Ziraat mühendisi, siyaset ve devlet adamı, milletvekili (D. 1919, Kars
- Ö. 28 Haziran 1984). Yükseköğrenimini İsviçre'de yaparak yüksek ziraat
mühendisi oldu. Şeker Şirketinde devlet hizmetine girerek bu kuruluşta zirai
planlama uzmanı olarak çalıştı. Sonra bu görevinden ayrılarak 1965 genel
seçimlerinde Adalet Partisi (AP) listesinden Konya Milletvekili seçildi (1965).

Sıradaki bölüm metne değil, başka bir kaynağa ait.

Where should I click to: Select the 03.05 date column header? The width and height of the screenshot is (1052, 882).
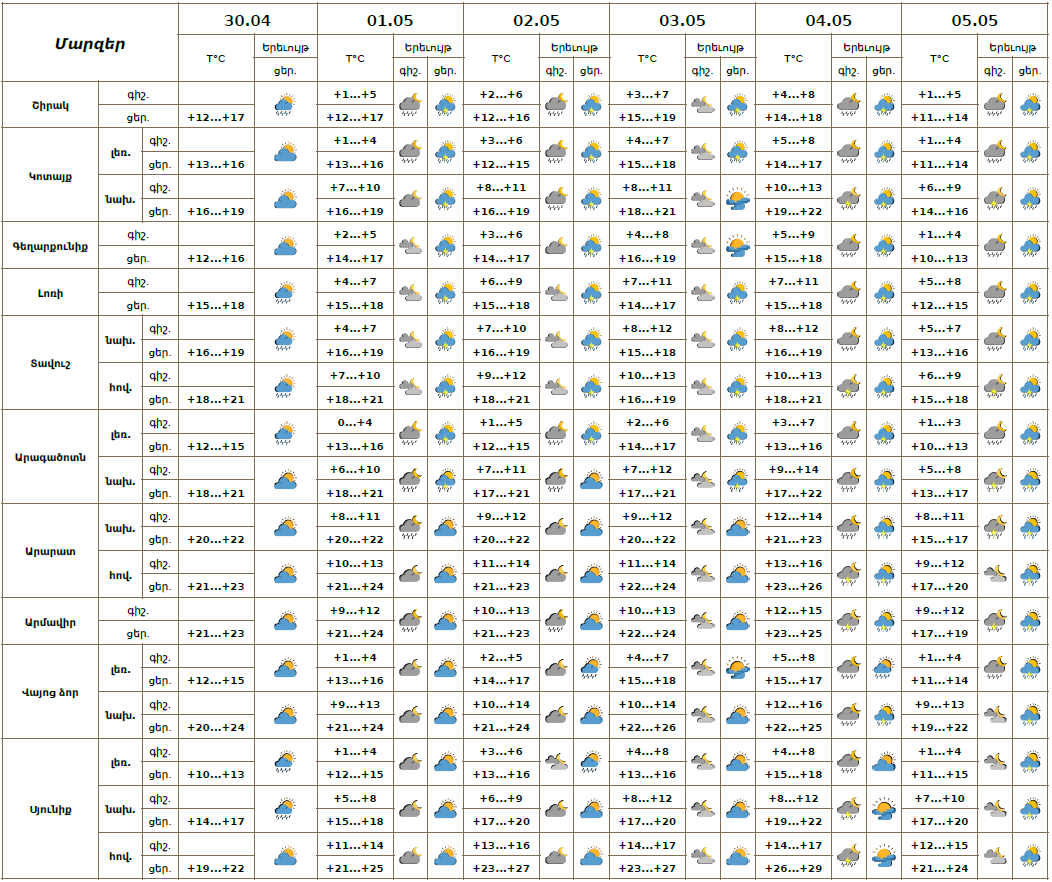pyautogui.click(x=682, y=20)
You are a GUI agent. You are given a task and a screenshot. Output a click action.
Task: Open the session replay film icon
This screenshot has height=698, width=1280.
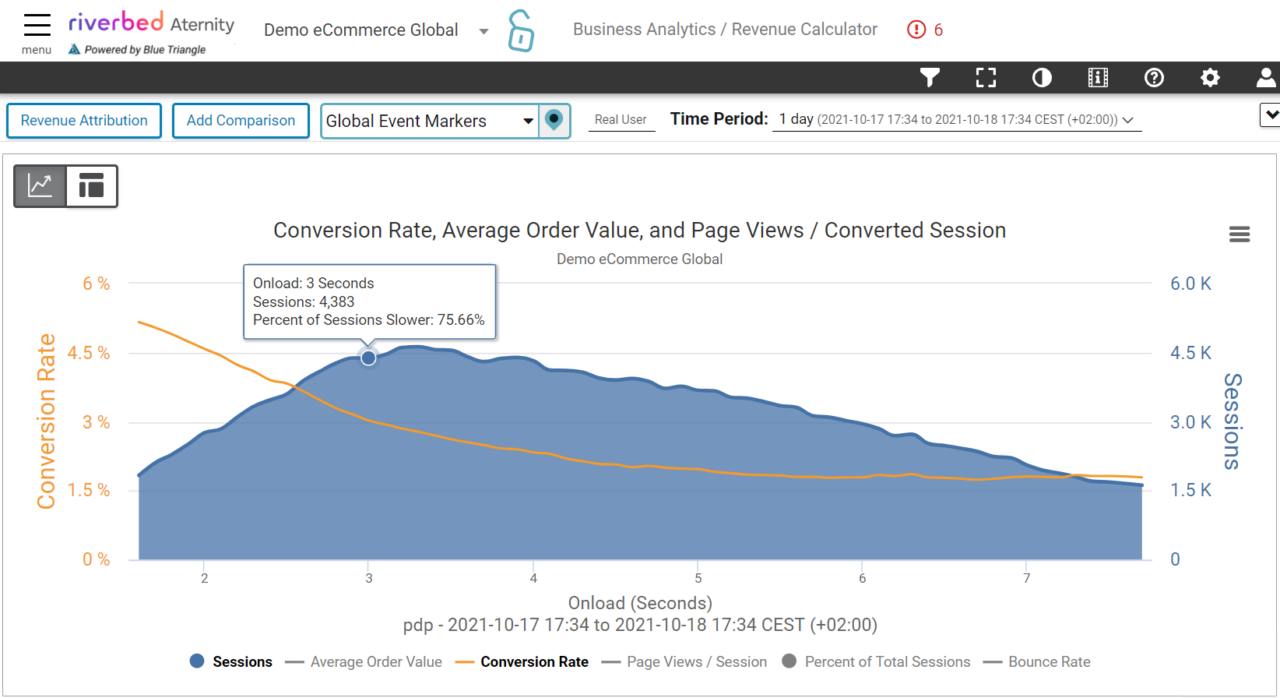[1097, 77]
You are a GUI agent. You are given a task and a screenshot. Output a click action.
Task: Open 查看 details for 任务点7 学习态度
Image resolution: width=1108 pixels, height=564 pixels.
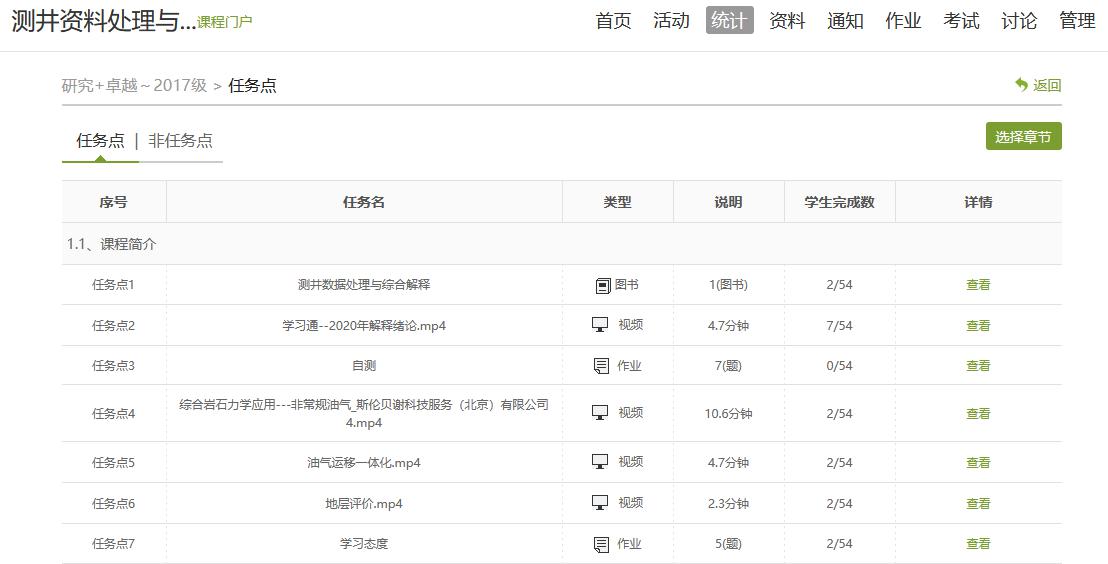tap(978, 544)
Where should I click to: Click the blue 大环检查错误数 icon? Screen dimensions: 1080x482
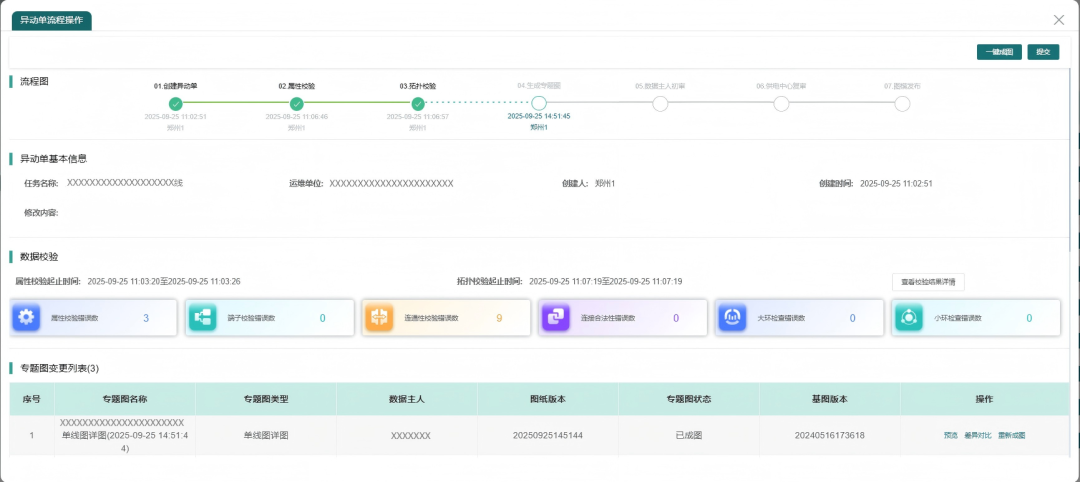[x=732, y=318]
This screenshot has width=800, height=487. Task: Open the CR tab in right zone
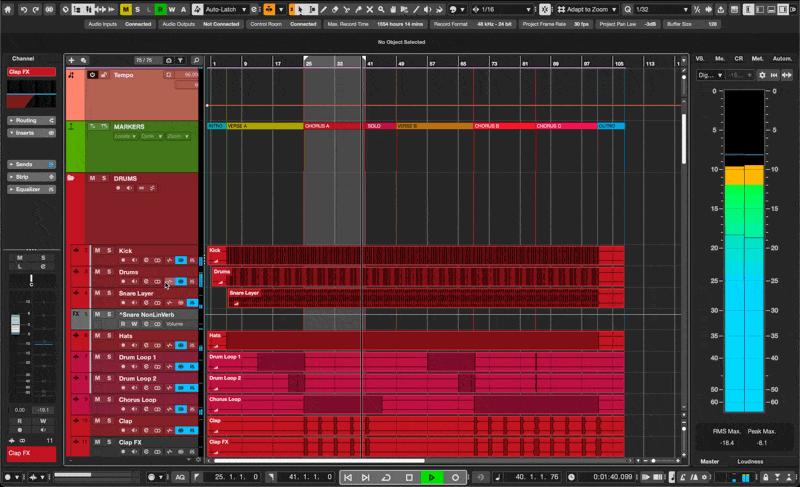(738, 59)
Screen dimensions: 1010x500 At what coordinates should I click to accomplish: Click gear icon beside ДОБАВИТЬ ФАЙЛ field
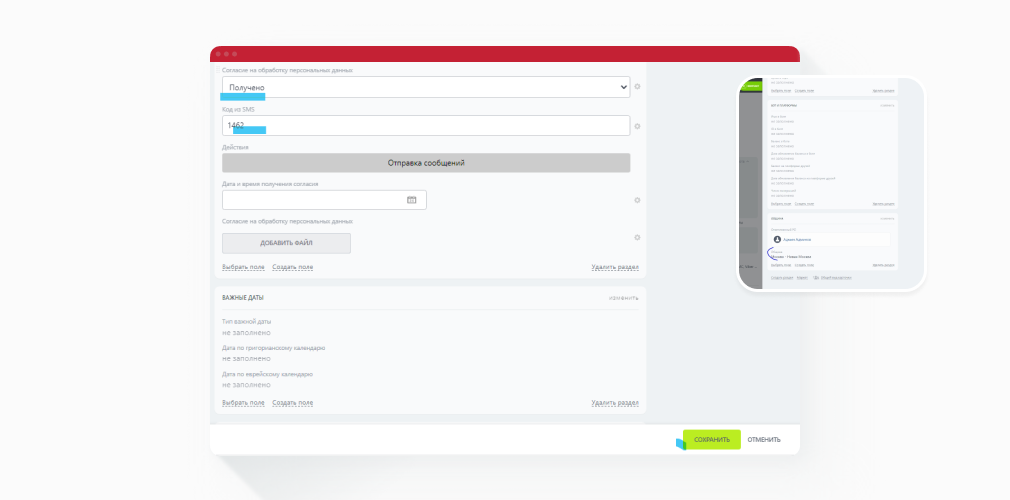coord(637,238)
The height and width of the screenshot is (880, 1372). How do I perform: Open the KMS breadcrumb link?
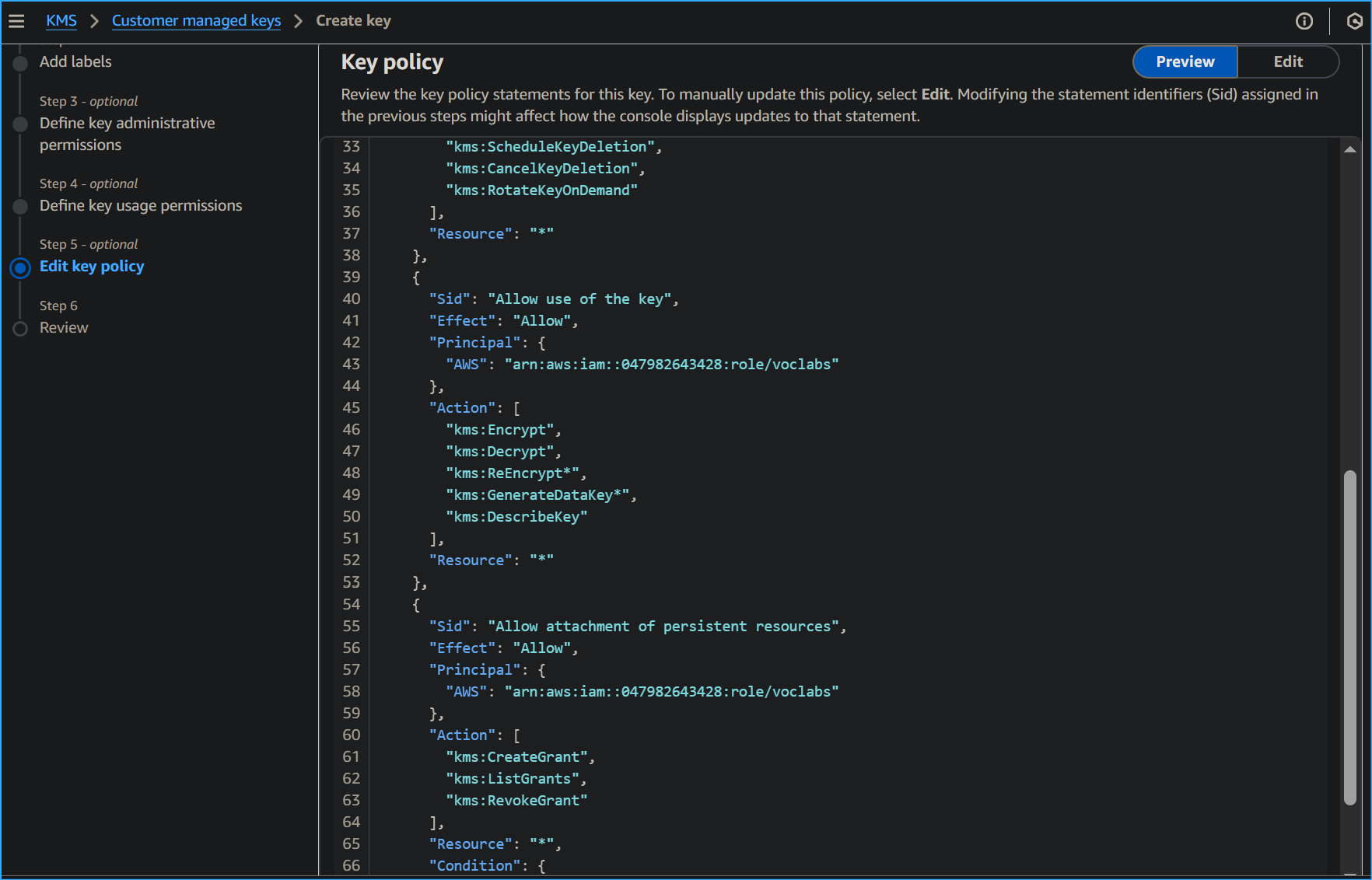click(x=61, y=21)
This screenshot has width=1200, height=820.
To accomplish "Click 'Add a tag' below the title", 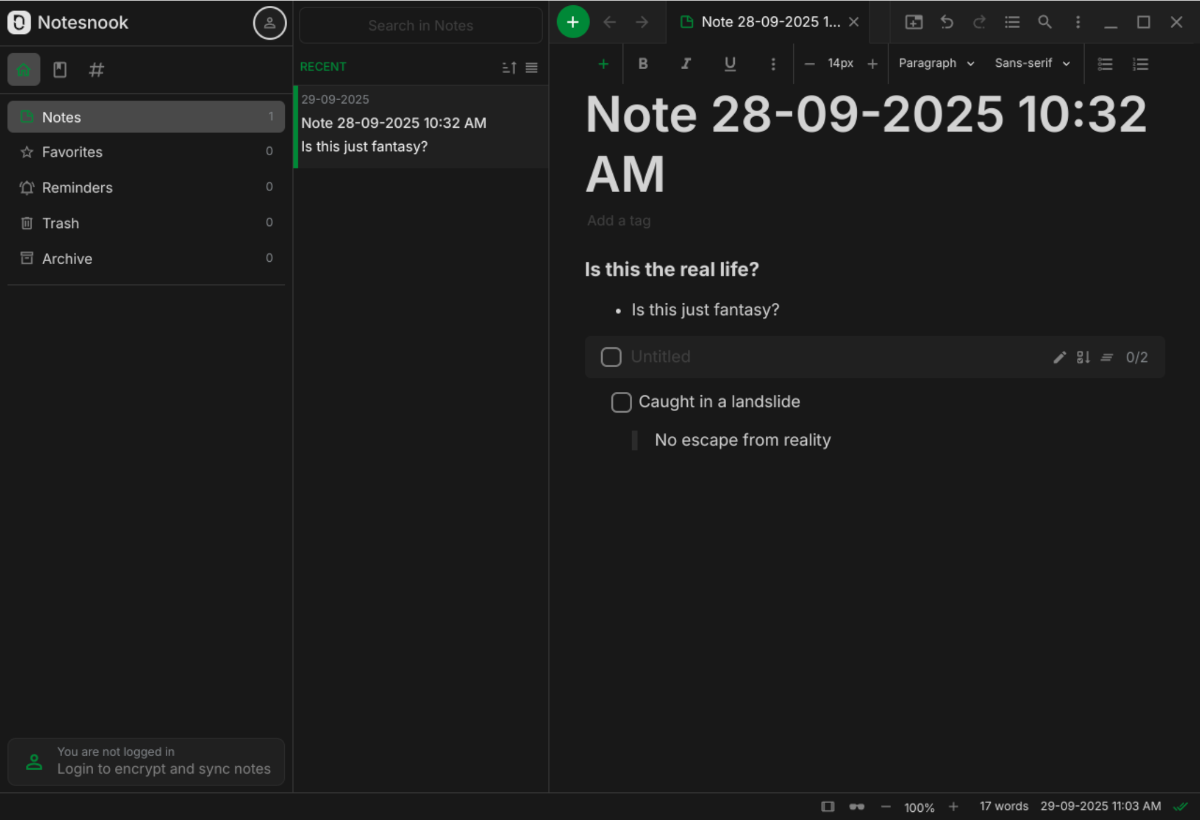I will click(x=619, y=221).
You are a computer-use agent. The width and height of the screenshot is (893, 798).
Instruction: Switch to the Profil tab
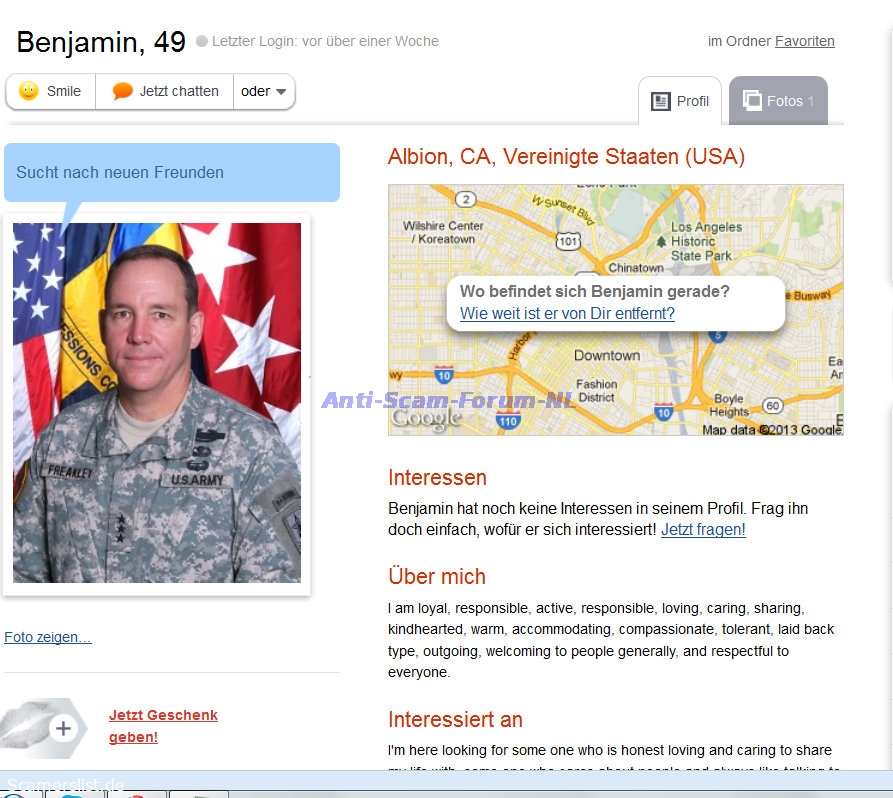(x=679, y=101)
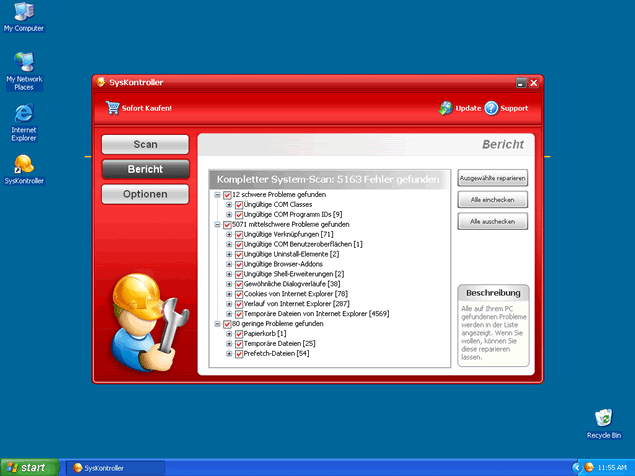The image size is (635, 476).
Task: Toggle the Ungültige COM Classes checkbox
Action: (239, 204)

Birinci Süleyman Demirel Hükümetinde getirildiği Tarım Bakanlığı görevini üç
yıl sürdürdü.
Bahri Dağdaş, toprak reformu konusunun yaygın biçimde tartışıldığı
bakanlık döneminde, toprak reformunu tarım reformuna dönüştürerek birinci
görüşü savunanların karşısında yer aldı ve bu yönde bir de tasarı hazırlattı.
Ancak bu tasarının kanunlaşmasını sağlayamadı.
Dağdaş 1970'te AP’de meydana gelen bölünme sırasında, AP Genel Başkan
Süleyman Demirel’e cephe alan diğer arkadaşlarıyla birlikte partiden ayrılarak
Ferruh Bozbeyli’nin liderliğinde kurulan Demokratik Partinin kurucuları
arasında yer aldı. 1973 seçimlerinde de bu partinin Kars Milletvekili
seçilerek Parlamento’ya döndü. Konya’da uluslararası bir tarımsal araştırma
merkezine adı verildi. Evli ve
üç çocuk babasıydı.
KAYNAK:
Türkiye Ansiklopedisi 4 (1974), Murat Palabıyık / Cumhuriyetten günümüze Tarım
Bakanlığı ve Bakanlar (muratpalabiyikblogcu.com, 4.7.2013), Bahri Dağdaş
(tbmm.gov.tr, 4.7.2013).
Buğday üretiminin 1960’lara kadar geçirdiği zor dönemler,
dünyadaki teknolojik gelişmelerin takibi ve Türkiye’ye uyarlanmasıyla aşıldı.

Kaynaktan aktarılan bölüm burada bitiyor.